The trial in the High Court at Auckland is expected to last about a month. Photo / File
The trial of a well-known Kiwi businessman and his manager started today in Auckland. Sam Hurley reports from court.
A prominent and wealthy businessman, described as "a funder" of his industry, used his powerful and influential position in criminal ways, a court has heard.
Today, the businessman's trial began in the High Court at Auckland before a jury of nine women and three men, with Justice Geoffrey Venning presiding.
The man is accused of indecently assaulting young men at his Auckland home and later trying to bribe one in an effort to stop him giving evidence.
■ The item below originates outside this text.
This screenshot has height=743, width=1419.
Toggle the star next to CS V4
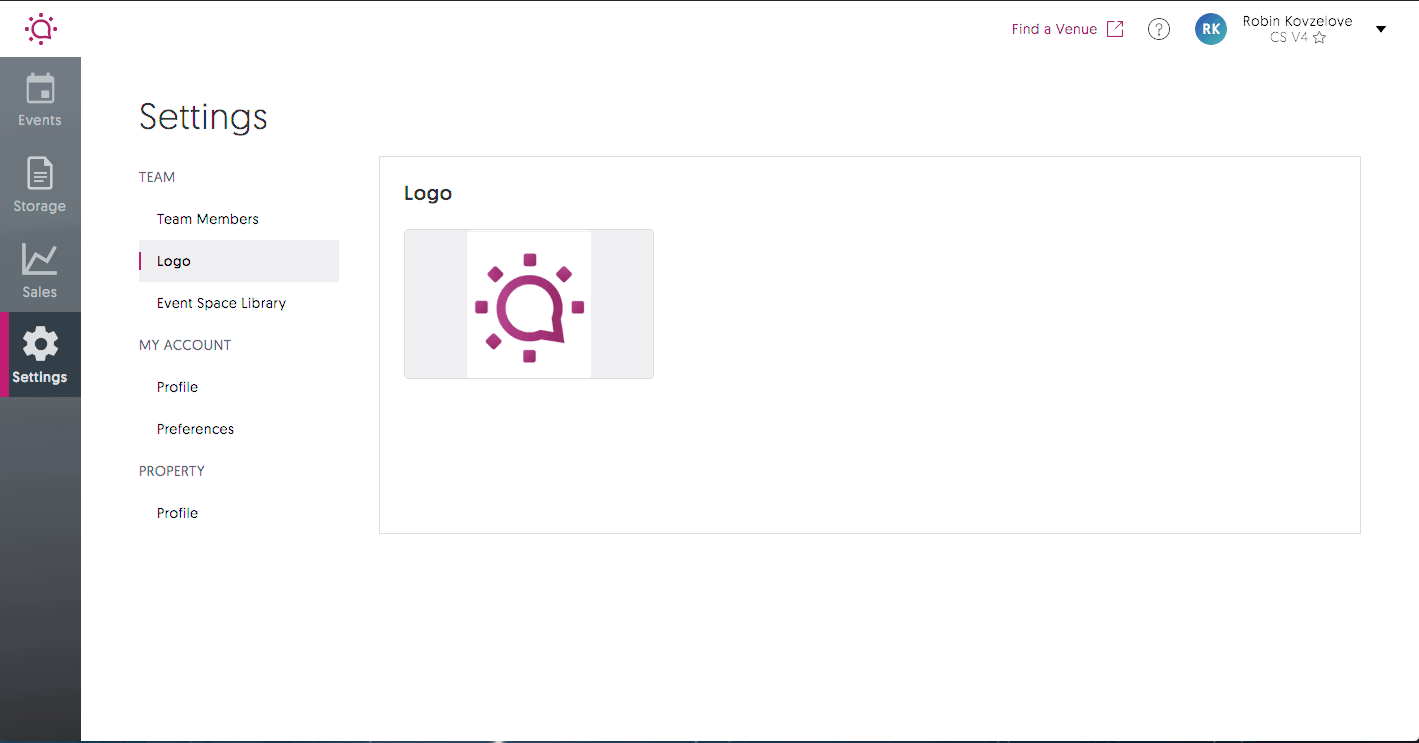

The Herald can also report for the first time the businessman is charged with indecently assaulting a third man, along with the allegations he rejects against two other complainants.
The businessman, who continues to enjoy interim name suppression, faces three charges for the sexual allegations from separate occasions in the early 2000s, 2008 and 2016.
He is further accused of twice attempting to pervert the course of justice in 2017 by trying to dissuade the 2016 complainant with payment of $15,000 and the offer of future work opportunities.
The rich-lister's manager, who has name suppression, is also on trial and jointly faces a charge of attempting to pervert the course of justice by trying to dissuade the same complainant.
Both men have pleaded not guilty to all the charges.
"This is a case about a wealthy, influential businessman and funder of [his industry] ... Who took advantage of others by using his powerful and influential position in criminal ways," Crown prosecutor Simon Foote QC told the jury.
"The core of the Crown case is simply a wealthy and influential man indecently assaults young men in his house."
Foote said the three complainants do not know each other but "there are noticeable similarities about what each of them have to say".
Justice Venning earlier told the jury a third defendant, a well-known entertainer, has already pleaded guilty to two charges of attempting to pervert the course of justice.
The entertainer, who has interim name suppression, is due to be sentenced next month.
Foote said the entertainer was part of the "most elaborate and fortunately unsuccessful" effort to dissuade the 2016 complainant, the first of the three alleged victims to talk to police about the businessman, from giving evidence.
The alleged plot occurred on the Gold Coast in May 2017 and involved the businessman allegedly recruiting two people who work in public relations to aid the attempt.
"Their evidence is incriminating to them," Foote said of the PR experts.
However, the Solicitor-General has granted the duo immunity from prosecution in return for their evidence for the Crown, he explained.
The "instigators of this plot" were the businessman, his manager and the entertainer, he told the court.
Foote told the jury he will present evidence showing the businessman paid a total of $56,000 to the PR duo for their part in the alleged scheme, which involved a meeting at the five-star Palazzo Versace hotel and false promises of introductions to New York talent agents.
"The plan was clear to the conspirators, get rid of the complaint against [the businessman] by providing an attractive offer of work."
Within 24 hours of returning to Auckland from the Gold Coast, the two PR workers met with the businessman's manager at a central city bar.
The meeting was secretly recorded by one of the PR workers on their phone.
Foote said between the noise of the music and background noise the jury will hear the group discuss the events of the Gold Coast.
They also discuss what else they can offer the complainant to drop his allegations, the prosecutor added.
Critically for the Crown's case, Foote said, the group acknowledged what they are doing was a criminal offence and in fact named the offence as an obstruction of justice.
During an earlier "straightforward attempt to buy off" the same complainant in April 2017, Foote said the entertainer explained he could "fix the situation" with the businessman.
"He has enough money to buy people to survive," the entertainer told the complainant.
The businessman vehemently denies the allegations of corruption and claims the entertainer was offering the bribes on his own initiative.
The jury will be shown evidence of bank transfers, receipts and listen to secret recordings of conversations.
Justice Venning also told the jury they were sitting on a retrial after an earlier trial in the district court in March 2019 for the three defendants was aborted.
"For reasons it is unnecessary to go into, this trial was unable to be completed," he said.
The court heard the complainant who accuses the businessman of indecently assaulting him during the early 2000s came forward to police after reading media reports about the March 2019 trial.
The businessman was first charged with the alleged 2016 indecent assault in February 2017 and has been on bail for some three years.
He is represented by top Auckland defence lawyer David Jones QC, who told the jury reliability and credibility "is a big issue in this trial for many of the Crown witnesses".
"The thing about being a wealthy [man] is a lot of people are coming to you asking for money and a lot of people are going to be going away disappointed," Jones said in an opening statement.